Residents who joined the call said they were angry that city, state and federal officials have not done more to clean the site. Some requested indoor air testing at nearby Fannin Middle School, which is just outside the toxic zone.

“This is my family. This is my home, my neighbors,” said one caller who did not identify herself, adding that several family members have fallen ill with various diseases. “We are citizens here being neglected. This is gross neglicence.”

Over the years, tests in the neighborhood have shown that Trichloroethylene, or TCE, contaminated the soil, seeped into the groundwater then vaporized into the air.

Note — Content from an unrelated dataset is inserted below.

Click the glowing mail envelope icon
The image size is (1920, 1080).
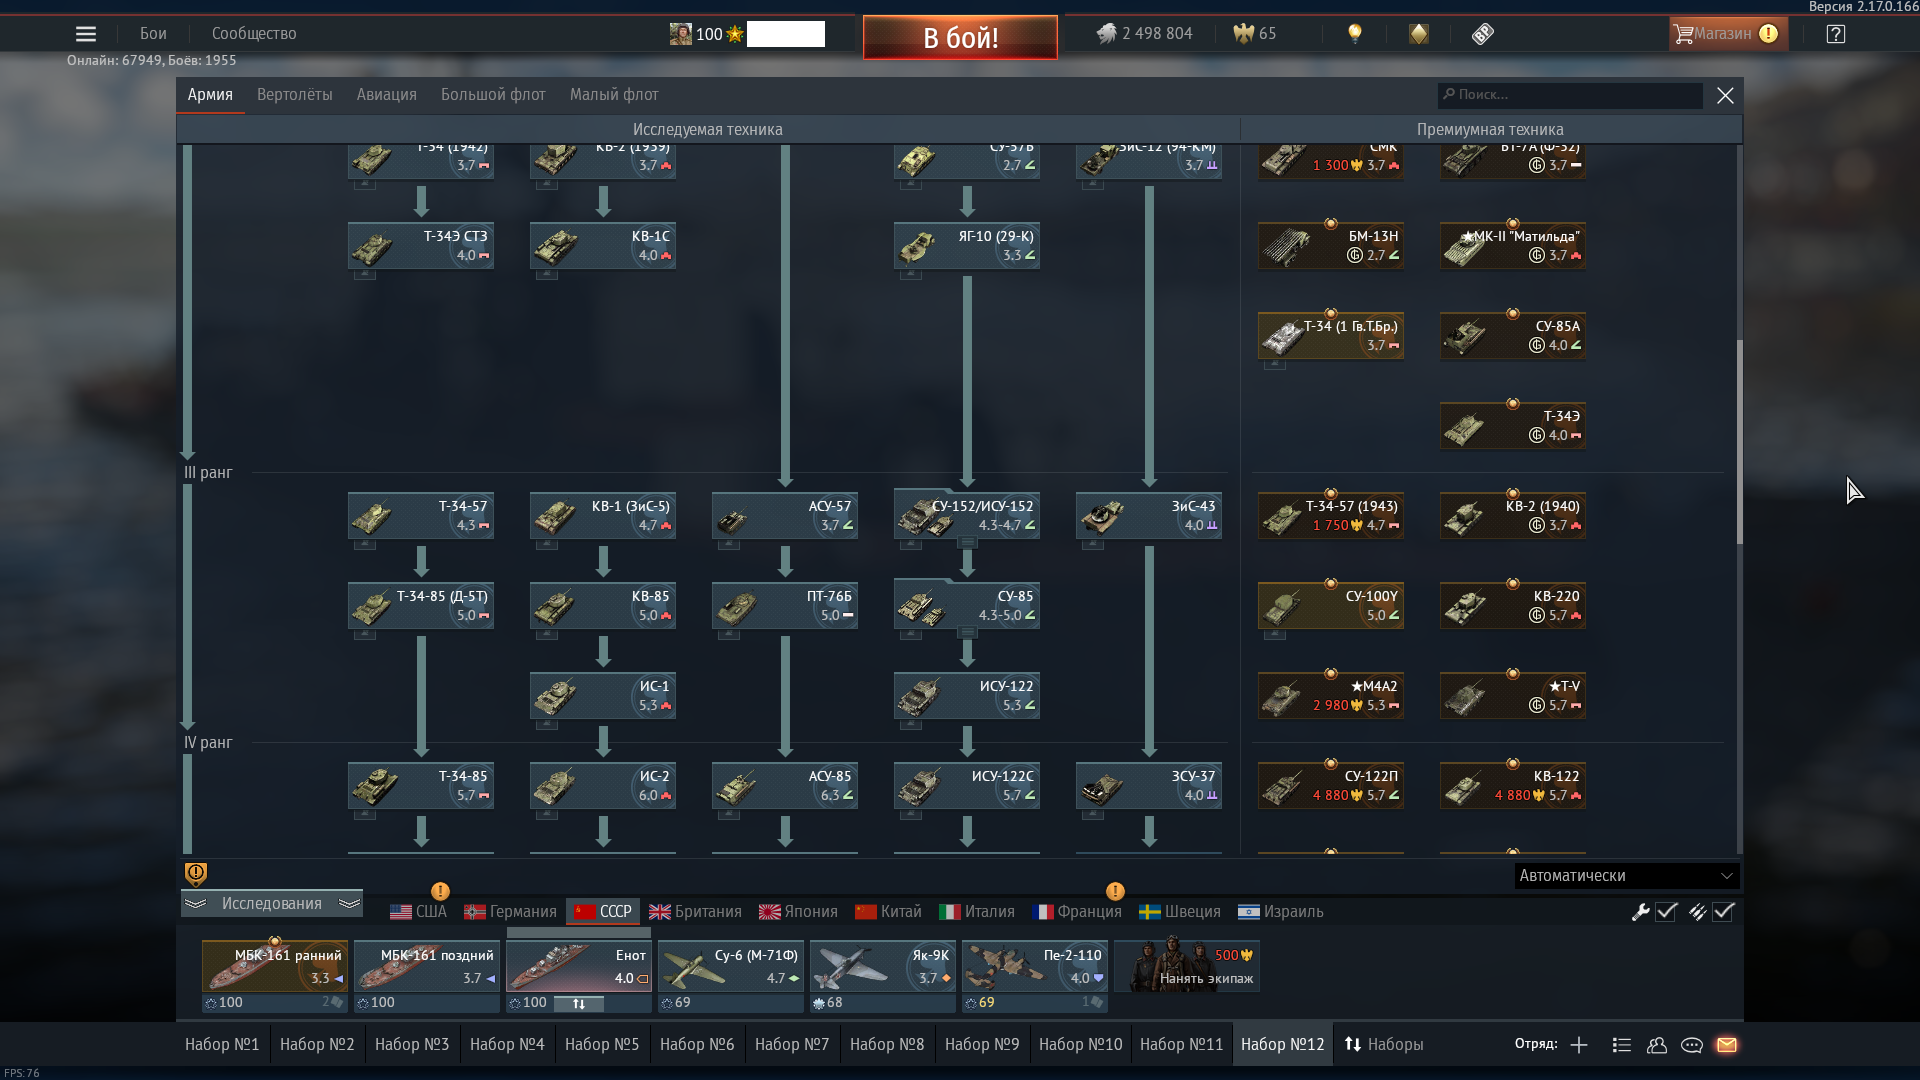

Defense contractor Delfasco Forge — which made practice bombs for Navy and Air Force pilots and other machinery during the 1980s and 1990s at the site — used TCE, a degreaser, to clean equipment.

In addition to causing cancer, TCE can cause heart defects in developing fetuses and damage the liver, kidneys, respiratory, immune and central nervous systems in adults. Pregnant women are among the most vulnerable.

The Grand Prairie plant at 114 N.E. 28th St., closed in 1998. In 2008, Delfasco Forge filed for bankruptcy, in part because of liabilities from the contamination.

To clean the site, the EPA said it will likely use a soil vapor extraction system, which is essentially a large vacuum equipped with carbon filters. The technology has been used to clean some 285 other Super Fund sites, project manager Hope Schroeder said.

First, crews must clean the source of the leak before addressing the rest of the neighborhood, Schroeder said.

“It’s cutting the head off,” she said. “If we don’t treat the source first, it will continue to spread.”

Agency officials said they will present a more detailed plan to the community this spring, then will begin a process to hire a contractor for the final design and implementation of an abatement system.

For now, officials with the EPA and the Texas State Department of Health Services urged resident to request a free vapor mitigation system from the EPA be installed in their home.

However, many in the neighborhood are renters, and homeowners must approve the mitigation systems.

The caller who did not identify herself said she feels like she and others in the neighborhood have been swept aside.

“This is irreversible,” she said of the toxins. “What is the immediate plan. Where is the urgency? Why is it taking so long?”